Ingediend | 4 februari 2011 |
---|---|
Beantwoord | 8 maart 2011 (na 32 dagen) |
Indieners | Cora van Nieuwenhuizen (VVD), Malik Azmani (VVD) |
Beantwoord door | Piet Hein Donner (minister binnenlandse zaken en koninkrijksrelaties) (CDA) |
Onderwerpen | cultuur en recreatie religie |
Bron vraag | https://zoek.officielebekendmakingen.nl/kv-tk-2011Z02229.html |
Bron antwoord | https://zoek.officielebekendmakingen.nl/ah-tk-20102011-1702.html |
Ja.
De Rijksoverheid houdt geen cijfers bij van het aantal moskeeën in Nederland en heeft ook geen zicht op het aantal imams en het soort dienstverband dat zij hebben. Het is niet uitgesloten dat een deel van de Turkse gemeenschap op dit moment gebruik maakt van de door Diyanet opgeleide imams.
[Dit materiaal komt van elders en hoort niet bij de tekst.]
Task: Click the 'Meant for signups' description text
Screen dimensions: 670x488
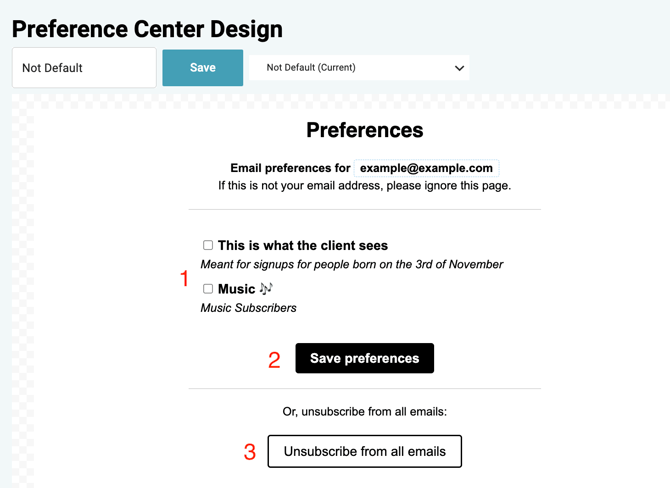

Nederland bepaalt zelf de integratievoorwaarden voor migranten. Voor migranten die zich in Nederland vestigen is het van belang om in te burgeren en de Nederlandse taal te leren. Als het gaat om de wijze waarop mensen hun geloof belijden, kan en wil het kabinet met het oog op de scheiding tussen kerk en staat geen oordeel vellen. Vanuit datzelfde principe heeft het kabinet zorgen over het feit dat een Turkse overheidsorganisatie imams werft, opleidt en uitzendt. Het kabinet stelt zich op het standpunt dat de contacten tussen een vreemde mogendheid en haar (voormalige) onderdanen in Nederland louter op basis van vrijwilligheid mogen plaatsvinden. Het is uiteindelijk aan Turkse Nederlanders zelf om te bepalen in welke mate zij contacten met de Turkse overheid of hieraan verwante instellingen willen houden. Dit standpunt wordt door Nederland regelmatig in contacten met de Turkse overheid onderstreept.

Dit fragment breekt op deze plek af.